As I waited for the shower to warm, the water on my body evaporated, and I was mildly disturbed to find myself covered in a crust of salt, which was kind of weird. It washed off easily, and underneath, my skin was soft and smooth, and so was my typically nasty, dried-out, flyaway, craptrocious hair. I’m so loving that.
So, what’s my opinion on float therapy after a disastrous start but a successful finish?
According to the video we watched pre-float, floating helps lower your blood pressure and slows your heart rate, triggering special brain waves that relieve fatigue, release endorphins, counter anxiety, and help you handle stress.

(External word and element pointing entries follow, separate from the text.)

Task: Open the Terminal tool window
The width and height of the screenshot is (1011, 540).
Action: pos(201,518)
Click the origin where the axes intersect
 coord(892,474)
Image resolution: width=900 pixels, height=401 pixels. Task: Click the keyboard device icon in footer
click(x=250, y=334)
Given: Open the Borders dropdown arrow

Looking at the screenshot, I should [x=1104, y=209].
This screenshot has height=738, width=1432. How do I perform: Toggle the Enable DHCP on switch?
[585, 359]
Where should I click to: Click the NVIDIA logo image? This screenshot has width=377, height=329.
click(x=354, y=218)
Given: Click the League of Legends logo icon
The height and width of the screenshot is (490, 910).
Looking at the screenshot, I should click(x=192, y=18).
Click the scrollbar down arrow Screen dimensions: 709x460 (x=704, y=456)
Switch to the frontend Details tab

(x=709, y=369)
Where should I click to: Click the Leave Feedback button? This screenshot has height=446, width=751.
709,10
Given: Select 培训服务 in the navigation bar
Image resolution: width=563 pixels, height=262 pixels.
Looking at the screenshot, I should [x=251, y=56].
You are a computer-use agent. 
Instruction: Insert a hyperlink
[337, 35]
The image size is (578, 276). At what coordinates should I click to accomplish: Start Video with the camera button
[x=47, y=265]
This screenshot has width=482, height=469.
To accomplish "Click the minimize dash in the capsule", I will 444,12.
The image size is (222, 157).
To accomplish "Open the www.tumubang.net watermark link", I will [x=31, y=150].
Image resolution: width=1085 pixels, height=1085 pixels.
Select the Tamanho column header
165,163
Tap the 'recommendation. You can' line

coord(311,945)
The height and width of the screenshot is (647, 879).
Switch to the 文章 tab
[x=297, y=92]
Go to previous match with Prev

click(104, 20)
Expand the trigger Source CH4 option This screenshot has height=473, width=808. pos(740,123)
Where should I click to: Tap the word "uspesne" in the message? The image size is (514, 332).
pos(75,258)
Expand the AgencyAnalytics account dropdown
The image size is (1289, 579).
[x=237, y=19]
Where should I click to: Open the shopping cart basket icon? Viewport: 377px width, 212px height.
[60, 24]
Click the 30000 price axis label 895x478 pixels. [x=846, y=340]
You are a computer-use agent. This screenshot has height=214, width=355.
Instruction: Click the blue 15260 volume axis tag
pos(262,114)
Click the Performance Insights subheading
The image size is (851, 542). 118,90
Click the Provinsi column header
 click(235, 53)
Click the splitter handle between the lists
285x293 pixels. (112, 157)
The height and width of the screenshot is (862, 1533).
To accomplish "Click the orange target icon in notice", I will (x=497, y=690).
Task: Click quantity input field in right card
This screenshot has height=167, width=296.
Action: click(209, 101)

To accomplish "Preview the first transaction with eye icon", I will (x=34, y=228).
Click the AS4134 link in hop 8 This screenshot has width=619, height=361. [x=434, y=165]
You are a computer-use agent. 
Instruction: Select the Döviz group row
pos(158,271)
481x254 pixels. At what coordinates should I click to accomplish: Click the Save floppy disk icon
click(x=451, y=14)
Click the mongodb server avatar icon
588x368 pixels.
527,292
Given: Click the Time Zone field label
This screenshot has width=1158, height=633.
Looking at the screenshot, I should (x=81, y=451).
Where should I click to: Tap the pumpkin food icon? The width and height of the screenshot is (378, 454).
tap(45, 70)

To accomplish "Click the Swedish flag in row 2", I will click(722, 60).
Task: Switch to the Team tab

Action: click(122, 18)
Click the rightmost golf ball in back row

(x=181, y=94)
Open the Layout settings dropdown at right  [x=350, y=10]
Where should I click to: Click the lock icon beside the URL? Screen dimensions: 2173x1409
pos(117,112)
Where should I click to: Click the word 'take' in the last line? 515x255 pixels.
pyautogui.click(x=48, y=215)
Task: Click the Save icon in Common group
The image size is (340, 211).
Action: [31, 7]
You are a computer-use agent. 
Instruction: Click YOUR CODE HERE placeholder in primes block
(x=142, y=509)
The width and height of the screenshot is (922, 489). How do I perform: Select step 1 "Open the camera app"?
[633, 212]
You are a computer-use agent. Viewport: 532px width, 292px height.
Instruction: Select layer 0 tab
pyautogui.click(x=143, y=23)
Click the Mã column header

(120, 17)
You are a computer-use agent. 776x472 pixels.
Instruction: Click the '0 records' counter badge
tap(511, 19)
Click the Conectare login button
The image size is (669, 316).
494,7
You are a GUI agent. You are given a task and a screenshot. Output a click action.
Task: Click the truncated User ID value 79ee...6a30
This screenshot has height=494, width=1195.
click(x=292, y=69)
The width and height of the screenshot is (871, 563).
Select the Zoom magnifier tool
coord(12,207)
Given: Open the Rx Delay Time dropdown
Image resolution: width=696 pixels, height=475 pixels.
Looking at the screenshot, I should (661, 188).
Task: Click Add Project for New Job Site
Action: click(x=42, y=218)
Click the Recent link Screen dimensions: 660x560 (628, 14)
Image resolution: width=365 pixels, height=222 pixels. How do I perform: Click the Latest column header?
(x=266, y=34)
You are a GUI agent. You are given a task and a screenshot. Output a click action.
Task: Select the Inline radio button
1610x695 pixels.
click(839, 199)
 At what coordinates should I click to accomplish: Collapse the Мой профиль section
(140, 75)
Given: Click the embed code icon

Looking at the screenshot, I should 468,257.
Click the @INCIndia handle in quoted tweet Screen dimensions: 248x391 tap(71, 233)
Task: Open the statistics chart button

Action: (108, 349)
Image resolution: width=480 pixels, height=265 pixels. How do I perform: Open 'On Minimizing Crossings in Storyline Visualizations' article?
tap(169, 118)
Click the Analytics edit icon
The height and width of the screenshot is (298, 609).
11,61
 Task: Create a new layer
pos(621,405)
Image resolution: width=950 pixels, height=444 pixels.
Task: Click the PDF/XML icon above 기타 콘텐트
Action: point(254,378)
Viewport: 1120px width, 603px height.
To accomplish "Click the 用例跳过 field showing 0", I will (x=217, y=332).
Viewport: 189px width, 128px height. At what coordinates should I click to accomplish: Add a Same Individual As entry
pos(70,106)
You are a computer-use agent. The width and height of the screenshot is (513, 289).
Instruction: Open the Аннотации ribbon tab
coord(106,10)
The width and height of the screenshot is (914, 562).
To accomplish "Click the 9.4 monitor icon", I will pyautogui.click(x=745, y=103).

I will admit I thought that was sales-pitch bullshit, but there are decades worth of research to support flotation therapy benefits for people with generalized anxiety disorder, like me. Afterward, I felt lighter, happier, and pretty f*cking great.
There’s a certain relationship I think we have, you and I. It’s the kind of relationship where I can tell you things, and maybe we agree, or maybe we don’t. But the thing is, it’s honest. As much as it can be on a blog post where I do all the talking. So, if you know me, you know I’m honest about my anxiety and how I typically manage my stress with exercise, whining in a blog post, a once-a-month Zoom call with my therapist, and droning on to friends, who remain remarkably calm when I bitch about the same stupid shit. I am also being completely honest when I say floating was a little bit of heaven - Heaven… a place I thought I would never get to - and I would love to add regular floating to my repertoire of stress relief - THAT’S how much I enjoyed it.